Methods: We conducted a retrospective cohort study using the National Inpatient Sample database to identify patients hospitalized for LAAO from 2016-2020 and to compare in-hospital safety outcomes in octogenarians and nonagenarians versus younger patients. The primary outcome was a composite of in-hospital all-cause mortality or stroke. Secondary outcomes included procedural complications, length of stay (LOS), and total costs. Outcomes were determined using logistic regression models.

Results: Among 84,140 patients hospitalized for LAAO, 32.9% were octogenarians, 2.8% were nonagenarians, and 64.3% were ≤79 years of age. Over the study period, the volume of LAAO increased in all age groups (all ptrend<0.01).

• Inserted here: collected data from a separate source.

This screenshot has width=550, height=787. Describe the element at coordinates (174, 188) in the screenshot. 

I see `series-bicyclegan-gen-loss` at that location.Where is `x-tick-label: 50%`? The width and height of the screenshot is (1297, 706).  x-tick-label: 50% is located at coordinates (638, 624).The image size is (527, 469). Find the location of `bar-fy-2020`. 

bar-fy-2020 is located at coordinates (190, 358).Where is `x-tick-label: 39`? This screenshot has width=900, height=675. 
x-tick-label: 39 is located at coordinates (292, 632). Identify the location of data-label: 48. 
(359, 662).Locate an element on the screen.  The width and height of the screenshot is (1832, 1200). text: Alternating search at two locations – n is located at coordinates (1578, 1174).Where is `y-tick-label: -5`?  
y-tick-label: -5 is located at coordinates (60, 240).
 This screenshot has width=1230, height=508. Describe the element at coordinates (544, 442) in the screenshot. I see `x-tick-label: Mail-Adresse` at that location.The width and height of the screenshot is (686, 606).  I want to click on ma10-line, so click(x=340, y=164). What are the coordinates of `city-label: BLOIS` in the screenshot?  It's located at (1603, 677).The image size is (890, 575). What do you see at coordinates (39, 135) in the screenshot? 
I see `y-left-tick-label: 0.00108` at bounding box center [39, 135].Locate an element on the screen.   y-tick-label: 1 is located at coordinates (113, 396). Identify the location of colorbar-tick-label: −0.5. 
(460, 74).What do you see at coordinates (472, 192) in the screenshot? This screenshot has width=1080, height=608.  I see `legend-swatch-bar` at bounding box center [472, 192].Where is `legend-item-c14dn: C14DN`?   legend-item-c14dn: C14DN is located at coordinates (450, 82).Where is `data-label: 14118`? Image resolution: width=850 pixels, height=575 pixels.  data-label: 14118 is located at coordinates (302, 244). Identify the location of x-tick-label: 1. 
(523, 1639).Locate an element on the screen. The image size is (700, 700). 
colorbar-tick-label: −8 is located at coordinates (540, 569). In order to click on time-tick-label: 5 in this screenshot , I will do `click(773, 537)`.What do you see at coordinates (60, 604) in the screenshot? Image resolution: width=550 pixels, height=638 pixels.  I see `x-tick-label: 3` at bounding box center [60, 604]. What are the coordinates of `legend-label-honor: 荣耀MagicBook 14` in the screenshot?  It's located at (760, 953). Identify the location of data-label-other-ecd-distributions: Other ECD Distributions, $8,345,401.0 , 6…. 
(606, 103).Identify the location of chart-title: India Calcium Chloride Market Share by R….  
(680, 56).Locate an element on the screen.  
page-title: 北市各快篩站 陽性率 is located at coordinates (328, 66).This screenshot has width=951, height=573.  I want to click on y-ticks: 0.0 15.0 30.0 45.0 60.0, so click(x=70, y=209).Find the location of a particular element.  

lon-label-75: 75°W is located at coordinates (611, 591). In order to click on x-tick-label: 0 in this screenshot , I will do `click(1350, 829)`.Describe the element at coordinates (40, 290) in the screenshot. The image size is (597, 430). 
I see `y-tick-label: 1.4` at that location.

After adjustment for clinical and demographic factors, octogenarians and nonagenarians had similar odds of in-hospital all-cause mortality or stroke (adjusted odds ratio [aOR] 1.41, 95% confidence interval [CI] 0.93-2.13 for octogenarians; aOR 1.69, 95% CI 0.67-3.92 for nonagenarians), cardiac tamponade, acute kidney injury, major bleeding, and blood transfusion, in addition to similar LOS and total costs compared with younger patients (all p>0.05). However, octogenarians and nonagenarians had higher odds of vascular complications (aOR 1.47, 95% CI 1.08-1.99 for octogenarians; aOR 1.60, 95% CI 1.18-2.97 for nonagenarians).

Conclusion: Octogenarians and nonagenarians undergoing LAAO have a similar safety profile compared with clinically similar younger patients except for a higher rate of vascular complications.

Keywords: Atrial fibrillation; LAAO; Nonagenarians; Octogenarians; Outcomes.